Sağlığa Evet Derneği Yönetim Kurulu Üyesi Doç. Dr. Osman Elbek de, “Türkiye’de bırakma hattına ulaşmak ücretsiz olmakla birlikte tedaviler sürekli ve ücretsiz değildir, oysa nikotin yoksunluk tedavisinin geri ödeme kapsamında olması sigara bırakma başarısını artırmaktadır.” diyerek, şöyle devam etti:
“Türkiye’de 2011, 2015, 2017 ve 2019 yıllarında toplam dört adet ilaç dağıtım kampanyası yapılmıştır. Her bir kampanyada dağıtılan ilaç kutu sayısı, tedaviye ihtiyaç duyulan hastaların yüzde 2’sinin 3 aylık tedavisine karşılık gelmektedir. İlk ve 2. kampanyanın 24. ve 25. Dönem Milletvekili Genel Seçimleri, 3. kampanyanın Anayasa Değişikliği Halkoylaması, 4. kampanyanın ise Mahalli İdareler Genel Seçimleri dönemlerinde yapılmış olduğu görülmektedir. Kampanya tarzında ücretsiz ilaç dağıtımı; yeterli bırakma motivasyonu olmayan, eşlik eden hastalıkları bulunmayan, genç ve yoğun bir hasta başvurusuna neden olurken, tedavi süreci devam ederken ilaçların ücretsiz teminin sonlanması hastaların takibin sonlanmasına, ilaçların etkinliğinin azalmasına ve başarı oranlarının düşük kalmasına yol açmıştır. Türkiye bırakma tedavileri konusunda Tütün Kontrolü Çerçeve Sözleşmesinin verdiği görevi tam olarak yerine getirmemiştir. Tedavinin sürekli olarak geri ödemesi yapılmalıdır.”

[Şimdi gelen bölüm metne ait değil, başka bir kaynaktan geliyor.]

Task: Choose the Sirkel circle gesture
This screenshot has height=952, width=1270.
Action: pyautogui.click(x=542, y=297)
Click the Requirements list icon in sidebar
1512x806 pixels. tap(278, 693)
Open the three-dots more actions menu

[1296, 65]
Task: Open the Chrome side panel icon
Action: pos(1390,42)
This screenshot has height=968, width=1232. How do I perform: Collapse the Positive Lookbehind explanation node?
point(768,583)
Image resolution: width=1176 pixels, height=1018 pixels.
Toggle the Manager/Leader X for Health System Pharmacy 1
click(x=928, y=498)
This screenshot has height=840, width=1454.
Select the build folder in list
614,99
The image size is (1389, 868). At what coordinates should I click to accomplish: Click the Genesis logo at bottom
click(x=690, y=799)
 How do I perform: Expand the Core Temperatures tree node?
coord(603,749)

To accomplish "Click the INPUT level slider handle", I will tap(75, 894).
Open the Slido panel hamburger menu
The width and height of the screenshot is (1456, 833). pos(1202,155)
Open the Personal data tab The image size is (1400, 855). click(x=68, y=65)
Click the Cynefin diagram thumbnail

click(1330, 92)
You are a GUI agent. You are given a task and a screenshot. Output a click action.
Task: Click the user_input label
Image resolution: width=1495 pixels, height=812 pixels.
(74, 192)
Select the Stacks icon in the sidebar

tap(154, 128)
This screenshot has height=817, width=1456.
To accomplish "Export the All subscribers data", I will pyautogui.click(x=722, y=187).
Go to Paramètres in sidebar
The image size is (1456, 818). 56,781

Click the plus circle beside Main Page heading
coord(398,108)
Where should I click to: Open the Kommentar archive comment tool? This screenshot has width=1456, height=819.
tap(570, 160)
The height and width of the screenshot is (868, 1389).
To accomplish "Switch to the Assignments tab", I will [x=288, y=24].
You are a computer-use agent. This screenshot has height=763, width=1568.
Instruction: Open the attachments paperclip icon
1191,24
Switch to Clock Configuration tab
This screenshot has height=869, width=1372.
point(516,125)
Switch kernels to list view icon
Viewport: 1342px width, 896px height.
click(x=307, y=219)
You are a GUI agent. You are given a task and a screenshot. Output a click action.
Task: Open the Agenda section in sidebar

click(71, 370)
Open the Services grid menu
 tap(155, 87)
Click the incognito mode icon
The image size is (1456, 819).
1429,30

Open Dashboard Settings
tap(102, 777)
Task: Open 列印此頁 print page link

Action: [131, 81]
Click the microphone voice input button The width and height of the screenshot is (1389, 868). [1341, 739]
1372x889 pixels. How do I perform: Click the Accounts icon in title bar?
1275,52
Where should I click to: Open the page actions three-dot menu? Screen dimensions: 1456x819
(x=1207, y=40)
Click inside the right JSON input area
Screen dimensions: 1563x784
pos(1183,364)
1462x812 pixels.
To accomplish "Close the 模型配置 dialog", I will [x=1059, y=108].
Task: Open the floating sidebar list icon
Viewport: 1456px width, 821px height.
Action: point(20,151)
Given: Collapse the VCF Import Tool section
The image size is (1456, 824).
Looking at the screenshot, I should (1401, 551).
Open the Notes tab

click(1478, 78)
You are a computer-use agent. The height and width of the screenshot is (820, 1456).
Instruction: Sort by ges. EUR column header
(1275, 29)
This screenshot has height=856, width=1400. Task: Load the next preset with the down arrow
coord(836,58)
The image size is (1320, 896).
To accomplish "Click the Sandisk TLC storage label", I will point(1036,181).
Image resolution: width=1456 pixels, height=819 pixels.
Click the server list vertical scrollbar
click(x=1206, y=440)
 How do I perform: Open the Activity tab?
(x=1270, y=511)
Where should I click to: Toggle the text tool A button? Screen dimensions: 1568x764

TÜRKİYE POLİTİKALARINI TÜTÜN ENDÜSTRİSİ ÇIKARLARINDAN KORUMALIDIR
“Son bir kaç yıl içinde tütün firması yetkilisinin devlet görevine atanması, tütün endüstrisinin pandemi kampanyasına bağış yapması, tütün endüstrisi fonuyla kurulmuş bir vakfın Türkiye’de bir gruba proje vermesi uluslararası tütün kontrolu camiasında endüstri müdahalesi olarak değerlendirildi.” diyen Elbek, “Türkiye politikalarını endüstri müdahalesinden uzak tutabilmesi için daha çok gayret göstermelidir. Ülkemizi verimli bir pazar olarak gören yeni nesil tütün ve nikotin firmalarının hevesi kırılmalıdır.” dedi.